◆ TASK OBJECTIVE
Rewrite the lines from the line with "on the 'Videos'" to the line with "setting the option is", putting "Identify the location of" in place of "Find the location of" and leaving everything else as it is.

◆ PROVIDED DATA
>> BEGIN
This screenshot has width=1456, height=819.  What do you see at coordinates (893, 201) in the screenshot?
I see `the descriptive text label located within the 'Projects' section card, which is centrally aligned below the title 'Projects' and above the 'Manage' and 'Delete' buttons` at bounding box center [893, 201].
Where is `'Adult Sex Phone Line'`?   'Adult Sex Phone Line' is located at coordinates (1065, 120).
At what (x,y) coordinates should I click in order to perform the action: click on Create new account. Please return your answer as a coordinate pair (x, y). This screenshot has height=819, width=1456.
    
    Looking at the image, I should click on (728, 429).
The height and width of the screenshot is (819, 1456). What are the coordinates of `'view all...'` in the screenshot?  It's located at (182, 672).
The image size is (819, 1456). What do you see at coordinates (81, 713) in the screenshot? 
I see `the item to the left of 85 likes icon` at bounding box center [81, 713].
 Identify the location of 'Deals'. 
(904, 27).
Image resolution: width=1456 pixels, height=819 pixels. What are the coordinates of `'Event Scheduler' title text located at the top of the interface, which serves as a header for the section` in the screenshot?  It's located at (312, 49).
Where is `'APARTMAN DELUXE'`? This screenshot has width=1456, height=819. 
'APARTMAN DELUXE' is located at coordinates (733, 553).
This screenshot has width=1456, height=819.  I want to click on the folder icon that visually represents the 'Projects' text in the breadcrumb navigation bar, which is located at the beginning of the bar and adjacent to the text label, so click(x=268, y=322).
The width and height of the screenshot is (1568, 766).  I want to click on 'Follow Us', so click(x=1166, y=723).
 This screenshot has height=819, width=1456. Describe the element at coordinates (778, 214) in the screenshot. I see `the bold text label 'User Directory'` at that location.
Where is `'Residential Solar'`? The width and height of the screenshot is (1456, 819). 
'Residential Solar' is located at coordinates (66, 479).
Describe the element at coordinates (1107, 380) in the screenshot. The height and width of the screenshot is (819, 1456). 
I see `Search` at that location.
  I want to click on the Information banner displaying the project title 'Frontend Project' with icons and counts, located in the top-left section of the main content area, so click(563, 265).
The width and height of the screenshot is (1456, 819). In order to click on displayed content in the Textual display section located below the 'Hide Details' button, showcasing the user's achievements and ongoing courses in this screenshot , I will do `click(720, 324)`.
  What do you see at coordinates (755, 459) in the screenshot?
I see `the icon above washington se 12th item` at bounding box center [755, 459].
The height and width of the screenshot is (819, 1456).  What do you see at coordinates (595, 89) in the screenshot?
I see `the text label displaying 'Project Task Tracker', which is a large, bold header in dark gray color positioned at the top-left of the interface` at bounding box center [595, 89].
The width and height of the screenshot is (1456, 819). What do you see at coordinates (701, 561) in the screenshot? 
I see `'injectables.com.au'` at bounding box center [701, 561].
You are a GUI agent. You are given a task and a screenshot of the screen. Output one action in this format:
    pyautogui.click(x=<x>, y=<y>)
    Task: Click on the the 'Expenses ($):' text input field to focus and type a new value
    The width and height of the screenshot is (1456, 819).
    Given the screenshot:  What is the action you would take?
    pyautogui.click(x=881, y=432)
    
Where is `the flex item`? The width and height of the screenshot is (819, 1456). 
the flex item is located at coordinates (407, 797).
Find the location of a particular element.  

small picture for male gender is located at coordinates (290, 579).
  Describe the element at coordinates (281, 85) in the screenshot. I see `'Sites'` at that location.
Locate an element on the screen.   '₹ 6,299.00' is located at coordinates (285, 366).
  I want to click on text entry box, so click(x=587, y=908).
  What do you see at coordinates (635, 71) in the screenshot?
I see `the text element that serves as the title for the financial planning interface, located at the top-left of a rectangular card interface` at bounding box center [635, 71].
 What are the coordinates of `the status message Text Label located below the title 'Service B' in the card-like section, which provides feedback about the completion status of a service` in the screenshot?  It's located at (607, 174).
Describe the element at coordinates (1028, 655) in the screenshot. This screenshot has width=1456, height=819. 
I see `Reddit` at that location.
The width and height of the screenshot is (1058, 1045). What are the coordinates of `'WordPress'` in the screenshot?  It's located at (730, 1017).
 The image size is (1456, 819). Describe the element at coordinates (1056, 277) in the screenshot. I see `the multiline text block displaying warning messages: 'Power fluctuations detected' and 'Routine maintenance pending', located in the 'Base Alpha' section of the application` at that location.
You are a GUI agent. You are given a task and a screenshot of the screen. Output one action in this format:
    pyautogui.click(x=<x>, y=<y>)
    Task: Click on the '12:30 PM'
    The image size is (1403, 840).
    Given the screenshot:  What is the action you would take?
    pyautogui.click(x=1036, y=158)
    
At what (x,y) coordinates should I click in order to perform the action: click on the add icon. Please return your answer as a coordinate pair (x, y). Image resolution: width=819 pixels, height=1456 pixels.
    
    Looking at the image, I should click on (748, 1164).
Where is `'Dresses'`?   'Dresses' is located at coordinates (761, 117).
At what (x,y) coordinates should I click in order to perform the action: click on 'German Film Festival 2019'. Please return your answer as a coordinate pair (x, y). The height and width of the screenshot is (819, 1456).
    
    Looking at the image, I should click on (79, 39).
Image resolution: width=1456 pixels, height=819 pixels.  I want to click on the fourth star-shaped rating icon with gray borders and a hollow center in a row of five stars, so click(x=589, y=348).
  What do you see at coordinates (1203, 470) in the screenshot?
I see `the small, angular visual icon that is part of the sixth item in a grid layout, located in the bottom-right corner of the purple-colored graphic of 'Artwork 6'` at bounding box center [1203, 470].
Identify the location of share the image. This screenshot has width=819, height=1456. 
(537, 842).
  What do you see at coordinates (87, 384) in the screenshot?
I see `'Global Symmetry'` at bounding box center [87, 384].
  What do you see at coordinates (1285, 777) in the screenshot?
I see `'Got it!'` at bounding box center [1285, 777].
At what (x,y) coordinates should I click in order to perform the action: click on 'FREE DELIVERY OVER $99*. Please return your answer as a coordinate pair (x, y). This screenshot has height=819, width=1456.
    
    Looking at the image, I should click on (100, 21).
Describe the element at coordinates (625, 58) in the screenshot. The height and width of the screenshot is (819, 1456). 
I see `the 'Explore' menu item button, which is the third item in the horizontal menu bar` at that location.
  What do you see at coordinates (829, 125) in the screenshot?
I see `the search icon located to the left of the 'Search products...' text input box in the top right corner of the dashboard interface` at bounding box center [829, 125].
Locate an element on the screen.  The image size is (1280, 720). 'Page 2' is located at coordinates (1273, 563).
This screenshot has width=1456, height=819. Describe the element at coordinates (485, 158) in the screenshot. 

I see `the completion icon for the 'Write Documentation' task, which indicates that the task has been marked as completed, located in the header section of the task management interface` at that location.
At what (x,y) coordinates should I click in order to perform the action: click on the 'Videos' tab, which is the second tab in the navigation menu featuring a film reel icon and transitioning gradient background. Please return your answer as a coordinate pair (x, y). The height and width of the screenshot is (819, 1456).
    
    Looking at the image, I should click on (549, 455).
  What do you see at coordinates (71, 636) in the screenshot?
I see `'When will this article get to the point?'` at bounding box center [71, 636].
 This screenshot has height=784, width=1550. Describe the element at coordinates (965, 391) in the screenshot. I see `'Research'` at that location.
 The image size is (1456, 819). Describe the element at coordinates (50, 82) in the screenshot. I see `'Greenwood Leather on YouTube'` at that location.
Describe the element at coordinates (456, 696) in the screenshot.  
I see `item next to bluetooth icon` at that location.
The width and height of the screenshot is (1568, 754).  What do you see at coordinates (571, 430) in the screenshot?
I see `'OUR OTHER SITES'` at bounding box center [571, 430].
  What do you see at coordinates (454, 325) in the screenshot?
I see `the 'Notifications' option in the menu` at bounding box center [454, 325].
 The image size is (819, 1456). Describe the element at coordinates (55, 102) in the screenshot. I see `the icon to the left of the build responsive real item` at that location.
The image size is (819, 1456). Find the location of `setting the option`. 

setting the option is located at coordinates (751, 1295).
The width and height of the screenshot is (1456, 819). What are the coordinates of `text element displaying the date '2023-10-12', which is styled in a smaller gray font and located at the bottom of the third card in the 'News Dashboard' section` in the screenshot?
>> END
◆ FINISHED ANSWER
At what (x,y) coordinates should I click in order to perform the action: click on the 'Videos' tab, which is the second tab in the navigation menu featuring a film reel icon and transitioning gradient background. Please return your answer as a coordinate pair (x, y). The height and width of the screenshot is (819, 1456).
    
    Looking at the image, I should click on (549, 455).
  What do you see at coordinates (71, 636) in the screenshot?
I see `'When will this article get to the point?'` at bounding box center [71, 636].
 This screenshot has height=784, width=1550. Describe the element at coordinates (965, 391) in the screenshot. I see `'Research'` at that location.
 The image size is (1456, 819). Describe the element at coordinates (50, 82) in the screenshot. I see `'Greenwood Leather on YouTube'` at that location.
Describe the element at coordinates (456, 696) in the screenshot.  
I see `item next to bluetooth icon` at that location.
The width and height of the screenshot is (1568, 754).  What do you see at coordinates (571, 430) in the screenshot?
I see `'OUR OTHER SITES'` at bounding box center [571, 430].
  What do you see at coordinates (454, 325) in the screenshot?
I see `the 'Notifications' option in the menu` at bounding box center [454, 325].
 The image size is (819, 1456). Describe the element at coordinates (55, 102) in the screenshot. I see `the icon to the left of the build responsive real item` at that location.
The image size is (819, 1456). Identify the location of `setting the option`. 

setting the option is located at coordinates (751, 1295).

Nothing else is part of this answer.